### Work required
From the entries below, please output exactly the lines starting at the one containing "Queens (18, 2296)" and ending at the one containing "Brooklyn (20, 2311)", both included.

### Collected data
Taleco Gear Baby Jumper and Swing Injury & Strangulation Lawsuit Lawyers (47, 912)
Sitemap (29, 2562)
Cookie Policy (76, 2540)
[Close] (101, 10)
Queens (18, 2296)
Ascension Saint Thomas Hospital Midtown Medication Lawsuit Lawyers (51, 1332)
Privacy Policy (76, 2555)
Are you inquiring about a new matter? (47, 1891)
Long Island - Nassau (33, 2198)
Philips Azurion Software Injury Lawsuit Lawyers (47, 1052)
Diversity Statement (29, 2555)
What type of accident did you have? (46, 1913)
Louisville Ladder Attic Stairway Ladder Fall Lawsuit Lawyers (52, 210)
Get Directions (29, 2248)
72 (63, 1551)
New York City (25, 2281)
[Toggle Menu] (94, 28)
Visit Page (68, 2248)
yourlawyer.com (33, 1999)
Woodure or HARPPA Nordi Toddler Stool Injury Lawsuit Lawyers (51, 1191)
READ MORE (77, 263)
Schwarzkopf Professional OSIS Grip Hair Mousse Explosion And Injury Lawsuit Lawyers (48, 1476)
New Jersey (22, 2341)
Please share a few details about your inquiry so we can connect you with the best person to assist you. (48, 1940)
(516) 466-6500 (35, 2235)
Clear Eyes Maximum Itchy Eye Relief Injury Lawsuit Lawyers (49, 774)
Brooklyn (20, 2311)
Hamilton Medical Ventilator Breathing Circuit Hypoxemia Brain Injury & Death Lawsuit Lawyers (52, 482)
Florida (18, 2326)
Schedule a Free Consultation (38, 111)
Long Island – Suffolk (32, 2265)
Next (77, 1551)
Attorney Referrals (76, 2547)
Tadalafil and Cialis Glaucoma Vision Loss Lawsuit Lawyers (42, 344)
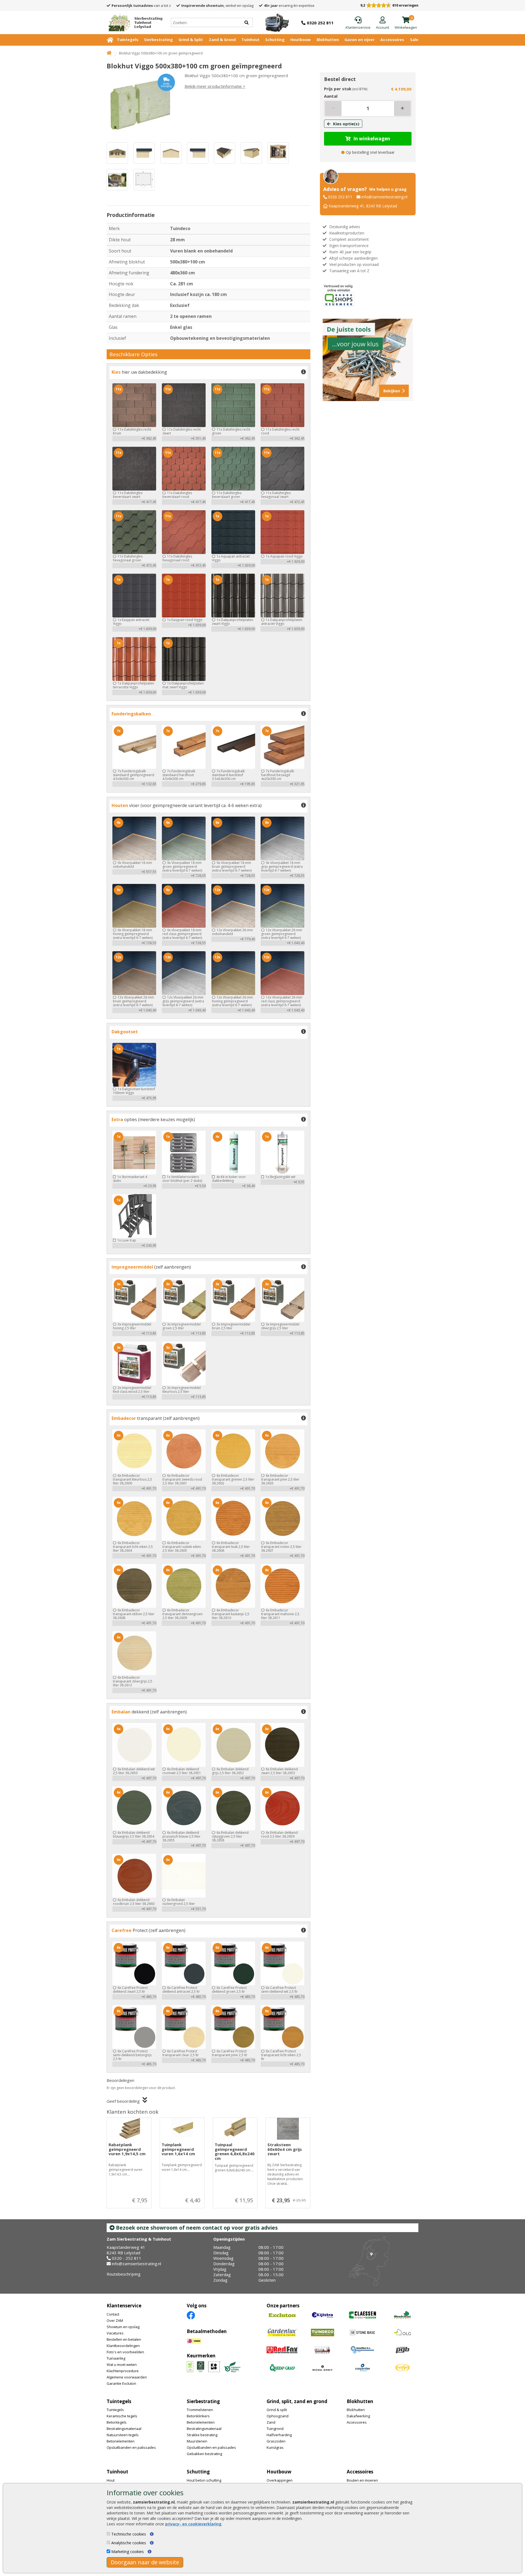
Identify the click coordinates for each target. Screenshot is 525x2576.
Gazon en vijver (360, 39)
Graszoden (276, 2441)
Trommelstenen (200, 2409)
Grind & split (277, 2409)
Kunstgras (275, 2447)
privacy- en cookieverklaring (193, 2523)
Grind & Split (191, 39)
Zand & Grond (222, 39)
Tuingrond (275, 2428)
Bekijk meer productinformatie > (215, 86)
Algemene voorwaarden (127, 2377)
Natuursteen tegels (123, 2434)
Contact (113, 2314)
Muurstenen (197, 2441)
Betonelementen (121, 2441)
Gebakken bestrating (204, 2453)
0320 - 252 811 (126, 2258)
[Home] (109, 53)
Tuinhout (250, 39)
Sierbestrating (158, 39)
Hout (111, 2480)
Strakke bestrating (202, 2434)
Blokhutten (328, 39)
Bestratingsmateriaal (124, 2428)
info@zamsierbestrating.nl (384, 196)
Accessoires (392, 39)
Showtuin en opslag (123, 2326)
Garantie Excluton (121, 2383)
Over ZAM (115, 2320)
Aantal (330, 96)
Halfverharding (279, 2434)
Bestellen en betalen (124, 2339)
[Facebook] (191, 2315)
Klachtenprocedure (123, 2370)
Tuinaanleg (116, 2358)
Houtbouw (300, 39)
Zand (271, 2422)
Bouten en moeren (362, 2480)
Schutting (275, 39)
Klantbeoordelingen (123, 2345)
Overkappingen (280, 2480)
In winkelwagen (371, 138)
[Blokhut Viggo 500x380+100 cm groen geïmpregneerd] (141, 104)
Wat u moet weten (122, 2364)
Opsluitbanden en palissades (131, 2447)
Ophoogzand (277, 2415)
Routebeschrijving (124, 2274)
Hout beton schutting (204, 2480)
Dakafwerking (358, 2415)
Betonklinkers (198, 2415)
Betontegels (117, 2422)
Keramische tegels (122, 2415)
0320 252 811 (340, 196)
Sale (414, 39)
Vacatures (115, 2333)
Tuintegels (127, 39)
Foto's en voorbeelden (125, 2351)
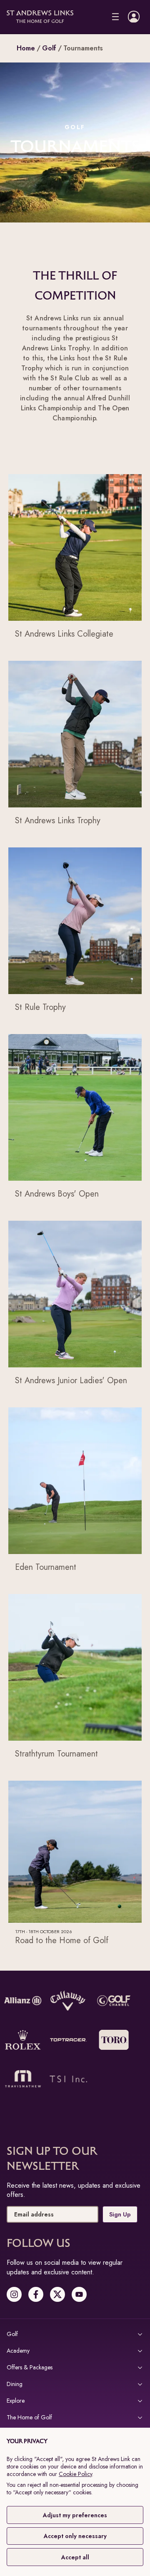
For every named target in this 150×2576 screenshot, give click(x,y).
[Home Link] (40, 16)
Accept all (75, 2557)
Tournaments (83, 48)
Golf (49, 48)
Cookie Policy (75, 2474)
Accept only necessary (75, 2536)
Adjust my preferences (75, 2515)
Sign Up (120, 2214)
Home (26, 48)
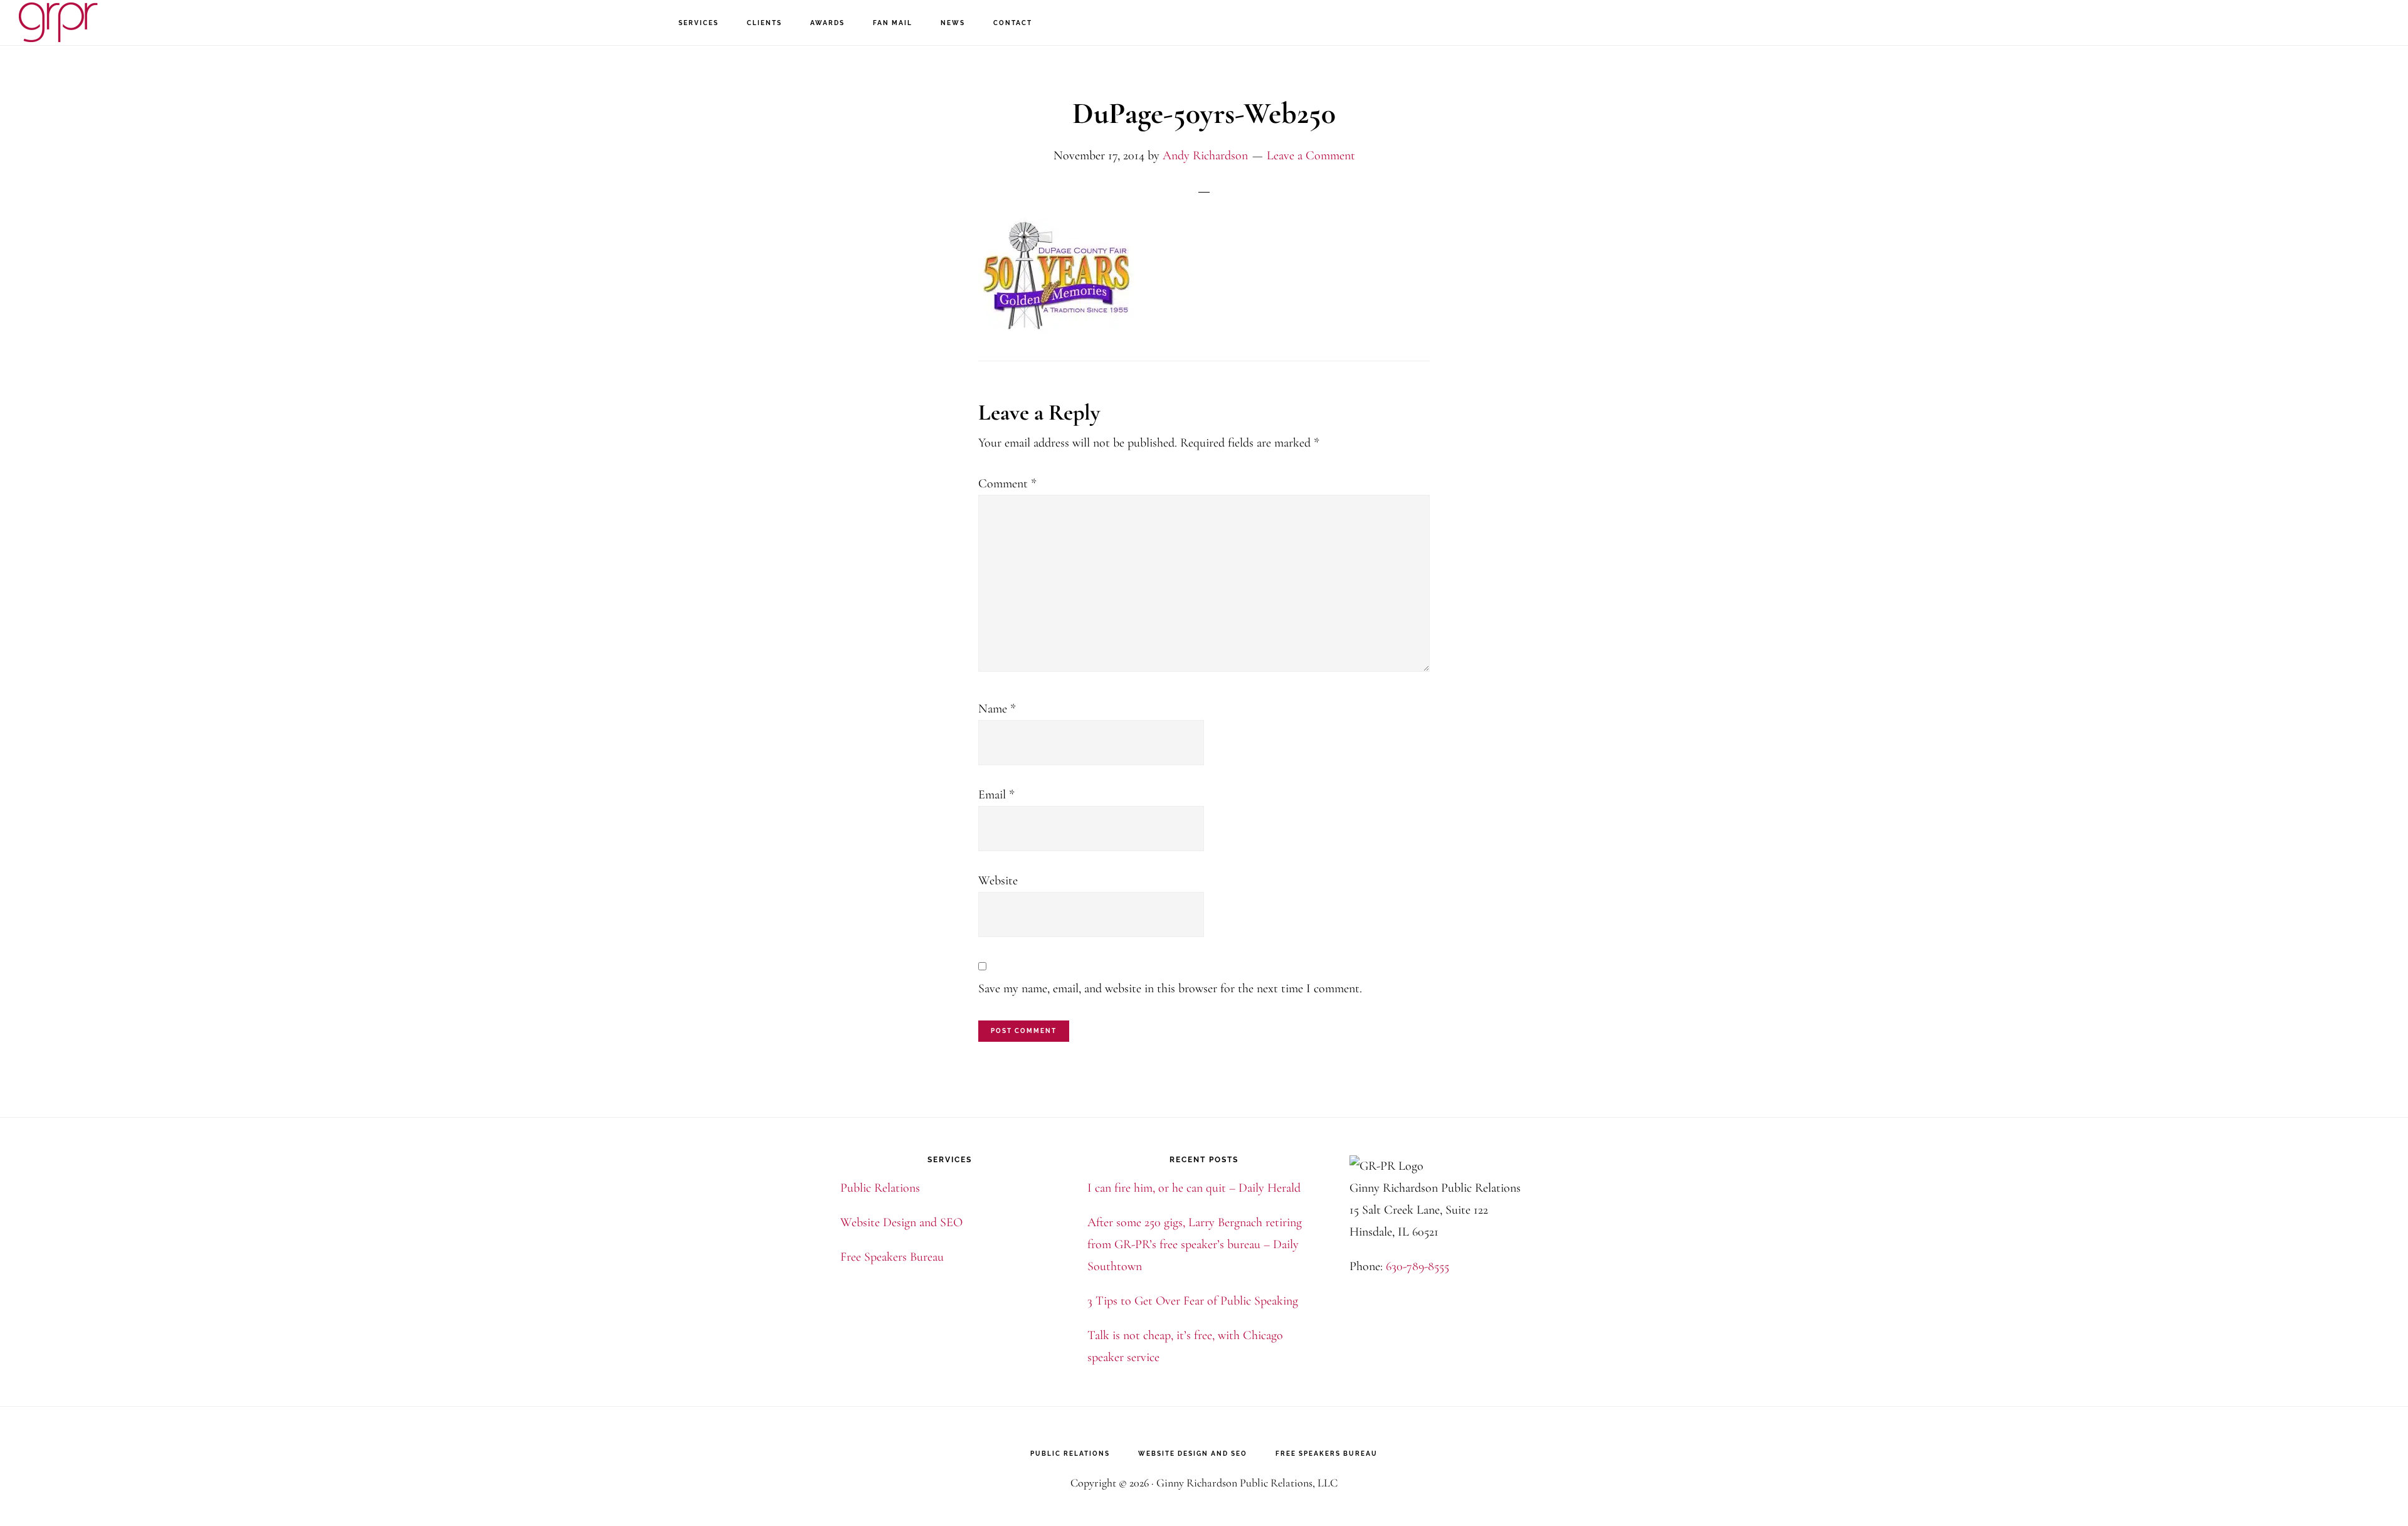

### Problem solution
Queens (18, 2296)
Ascension Saint Thomas Hospital Midtown Medication Lawsuit Lawyers (51, 1332)
Privacy Policy (76, 2555)
Are you inquiring about a new matter? (47, 1891)
Long Island - Nassau (33, 2198)
Philips Azurion Software Injury Lawsuit Lawyers (47, 1052)
Diversity Statement (29, 2555)
What type of accident did you have? (46, 1913)
Louisville Ladder Attic Stairway Ladder Fall Lawsuit Lawyers (52, 210)
Get Directions (29, 2248)
72 (63, 1551)
New York City (25, 2281)
[Toggle Menu] (94, 28)
Visit Page (68, 2248)
yourlawyer.com (33, 1999)
Woodure or HARPPA Nordi Toddler Stool Injury Lawsuit Lawyers (51, 1191)
READ MORE (77, 263)
Schwarzkopf Professional OSIS Grip Hair Mousse Explosion And Injury Lawsuit Lawyers (48, 1476)
New Jersey (22, 2341)
Please share a few details about your inquiry so we can connect you with the best person to assist you. (48, 1940)
(516) 466-6500 (35, 2235)
Clear Eyes Maximum Itchy Eye Relief Injury Lawsuit Lawyers (49, 774)
Brooklyn (20, 2311)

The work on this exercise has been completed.